Sometime next year, Polar Satellite Launch Vehicle (PSLV) will carry a payload to 800 km above the earths' surface, which will determine the future missions of the Indian space programme. The rocket will put into orbit a payload which will then re-enter the Earth's atmosphere. The objective of the mission, titled 'Payload Recovery Experiment' is to bring back the payload in an intact condition.
The experiment is important because future missions of Indian Space Research Organisation (ISRO) will involve re-useable vehicles, which have to endure high temperatures while re-entering the atmosphere.
"The success of this experiment will be crucial for missions like Chandrayan, where the space craft will have to be recovered," said honorary director of ISRO-University of Pune center MC Uttam at a lecture in Agharkar Research Institute on Friday.
According to him, ISRO has already chalked out its plans for the next 25 years and the ultimate objective is to design a single or double stage re-usable vehicle, which will use air breathing technology to power itself in the lower atmosphere.
Uttam fondly recalled the initial days of the Indian space programme, when the President APJ Abdul Kalam and his colleagues prepared payloads for sounding rockets with their own hands.

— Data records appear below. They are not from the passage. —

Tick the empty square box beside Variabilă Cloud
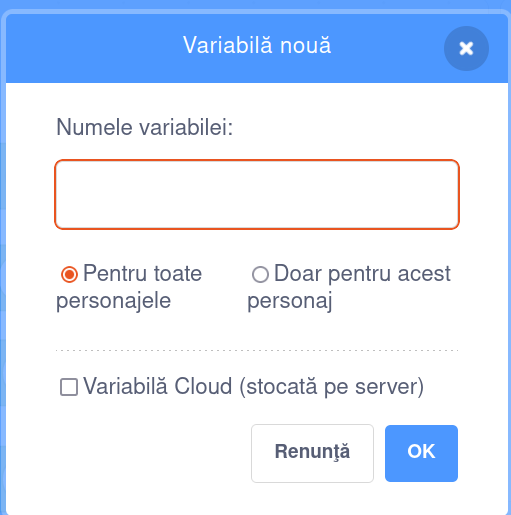Image resolution: width=511 pixels, height=515 pixels. click(x=69, y=387)
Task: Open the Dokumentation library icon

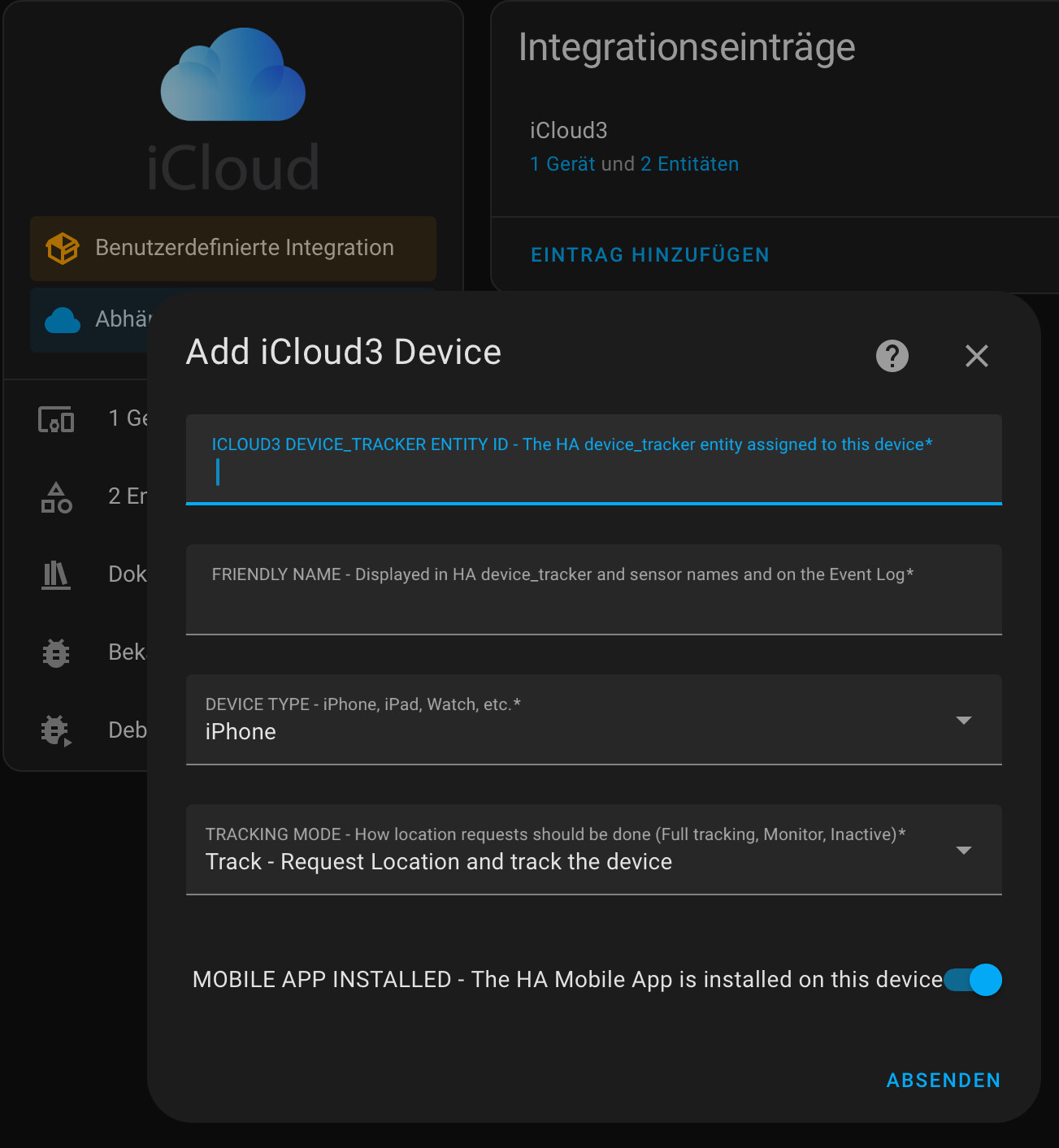Action: (55, 575)
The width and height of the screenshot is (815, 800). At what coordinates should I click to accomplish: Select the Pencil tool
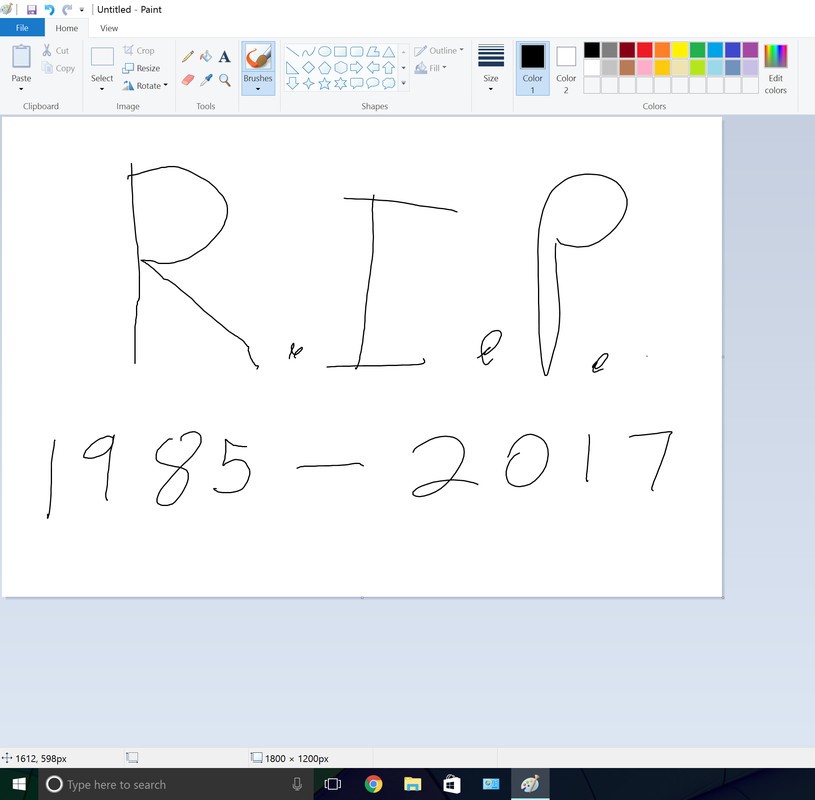pyautogui.click(x=187, y=57)
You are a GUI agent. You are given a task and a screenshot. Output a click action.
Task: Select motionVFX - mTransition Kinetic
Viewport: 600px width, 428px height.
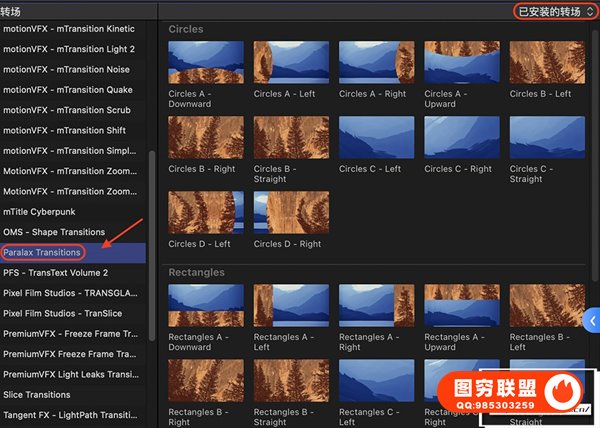tap(68, 28)
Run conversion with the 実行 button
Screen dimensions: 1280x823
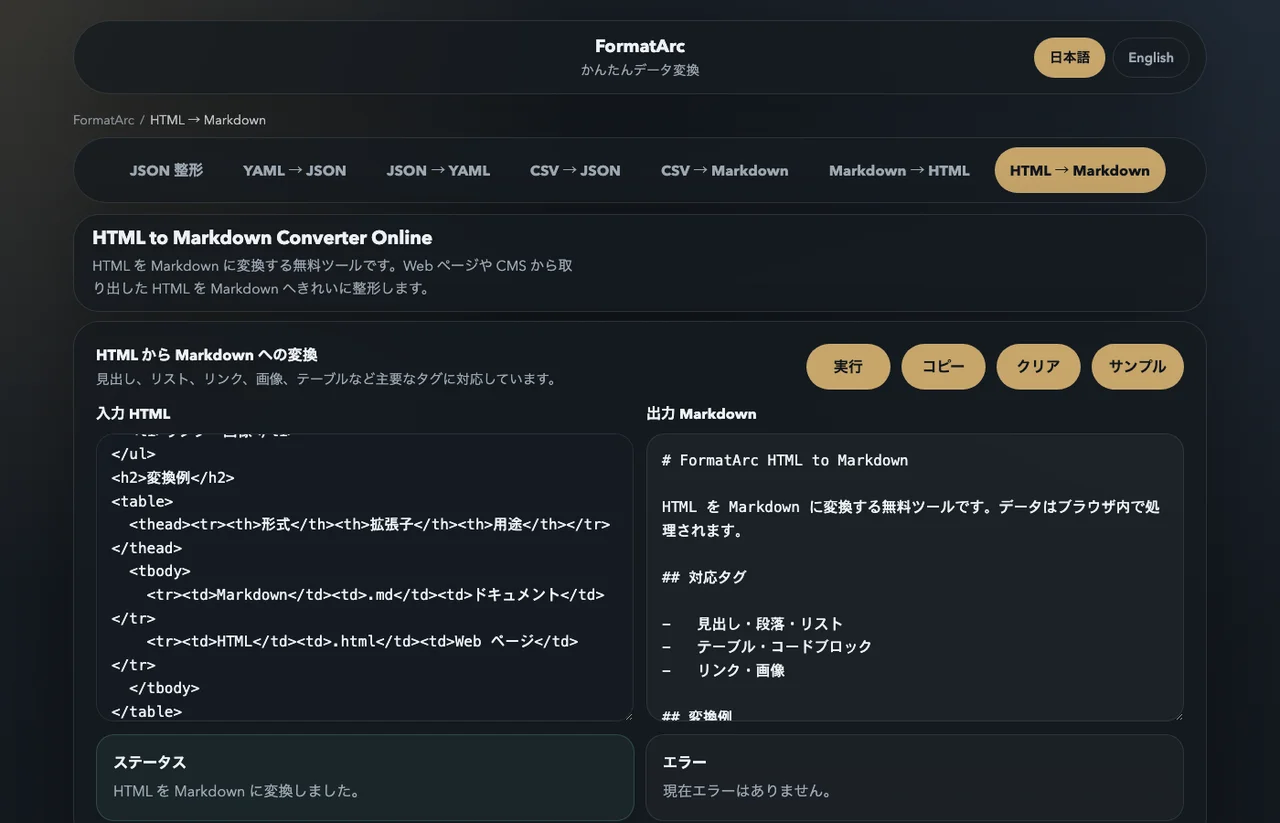coord(848,364)
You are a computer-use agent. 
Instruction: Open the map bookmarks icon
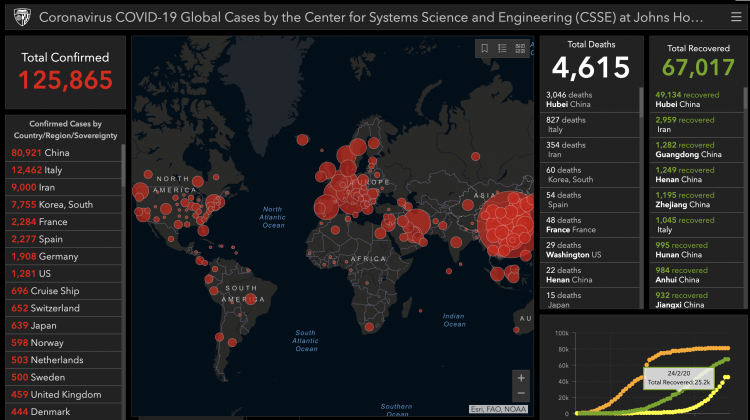pos(485,48)
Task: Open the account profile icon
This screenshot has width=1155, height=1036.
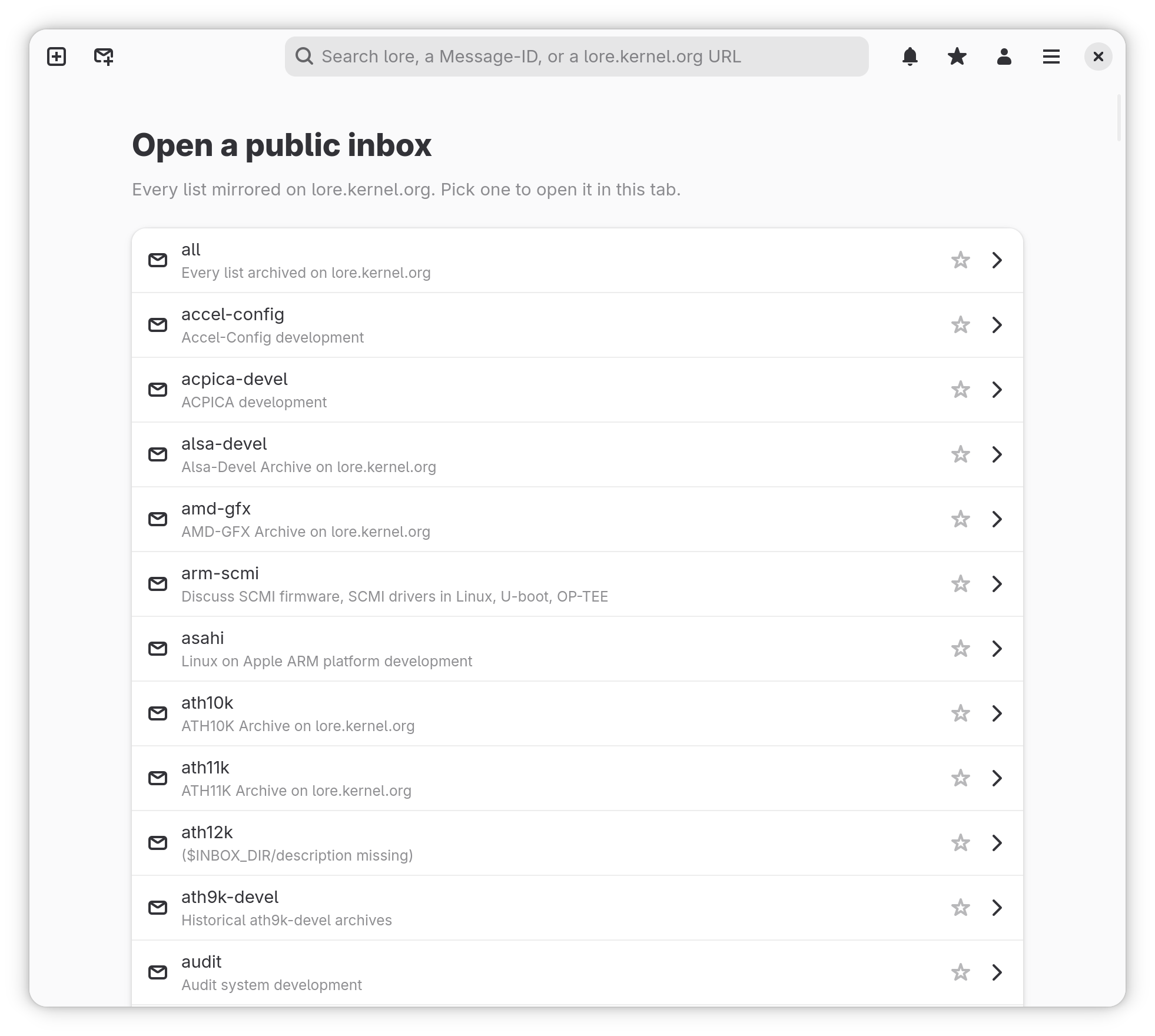Action: 1004,57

Uttam pointed out the trust, faith and freedom that the government had bestowed on the ogranisation. He credited scientists like Vikram Sarabhai, Homi Bhabha, and Satish Dhawan, who gave the programme the focus and direction: "When ASLV rocket failed, the in-charge of the programme took up the responsibility in front of the media. He did not mention Kalam's name, who was the project manager. When it came to credit, he always put his juniors before him."